Moderating the leadership dialogue, Foo guided the conversation through the practical application of AI, the integration of ESG principles, the drive for financial inclusion and the need for future ready regulation. Introducing the panel, he said, “We are here to explore how these big ideas — AI, sustainability, inclusion and modern regulation — translate into concrete strategies and measurable outcomes.”

The conversation on AI in practice touched on the availability of open-source tools and privacy preserving techniques such as federated learning and differential privacy. Chia explained how these can help banks collaborate securely on AI driven projects like fraud detection. Hardoon stressed that governance must focus on explainability, bias mitigation and contextual risk assessment. Limcaoco described BPI’s incremental approach to adoption, starting with fraud prevention and internal knowledge management before moving into areas such as credit scoring and personalised offers.

On ESG and financial inclusion, Limcaoco outlined BPI’s efforts to integrate sustainability into its operations, particularly through strategies that blend digital channels with an expanding agency banking network. Hardoon discussed how AI can help validate ESG claims and identify greenwashing.

Chia Hock Lai, chairman, Responsible Fintech Institute and co-chairman of Digital Assets Association pointed to alternative data sources, crowdfunding platforms and tokenisation as enablers of micro, small and medium-sized enterprises’ access to sustainable finance.

The discussion on future ready regulation acknowledged that ASEAN regulators can draw lessons from global frameworks such as the European Union’s Markets in Crypto Assets regulation (MiCA) while tailoring them to local priorities. Hardoon reiterated that regulatory sandboxes should focus on scalability and real-world deployment, not just technical feasibility.

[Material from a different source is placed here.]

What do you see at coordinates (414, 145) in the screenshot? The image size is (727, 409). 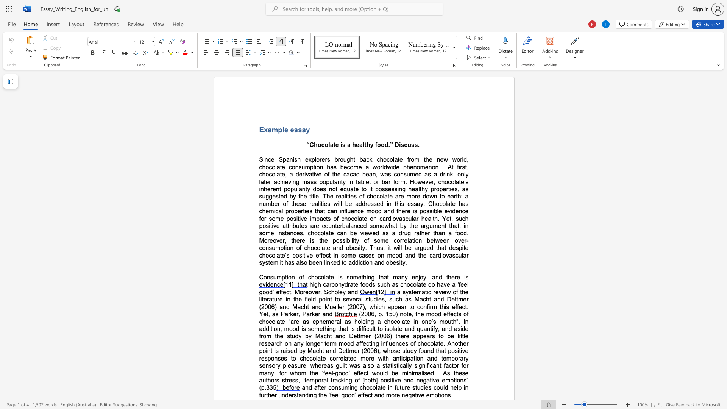 I see `the space between the continuous character "s" and "s" in the text` at bounding box center [414, 145].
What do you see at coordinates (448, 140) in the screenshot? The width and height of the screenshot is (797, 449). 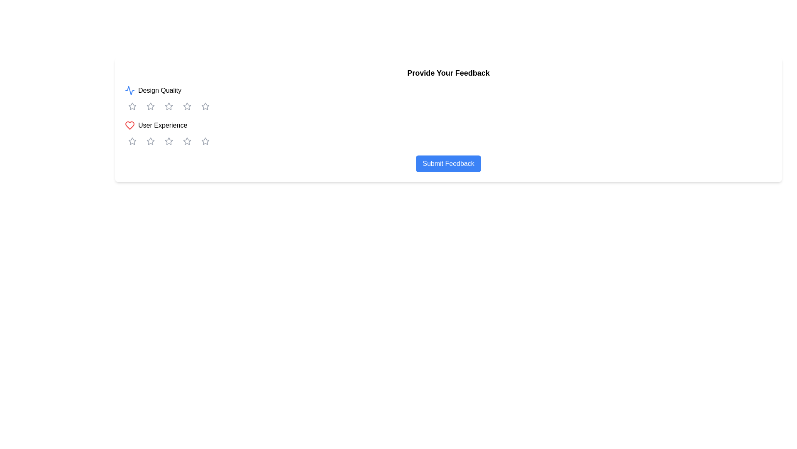 I see `one of the star icons in the star rating component located in the 'User Experience' section` at bounding box center [448, 140].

A shared vision for the future of Philippine banking

The session closed with a shared understanding that the future of Philippine banking will depend on the industry’s ability to innovate boldly while protecting trust. Artificial intelligence, ESG integration, digital inclusion and legislative reform are not separate agendas but interconnected drivers of competitiveness and resilience.

Reflecting on the discussions, Foo said, “The challenge is to ensure that innovation is matched by responsibility, and that ambition is anchored in governance. That is how we will build a smarter, bolder and more inclusive financial future.”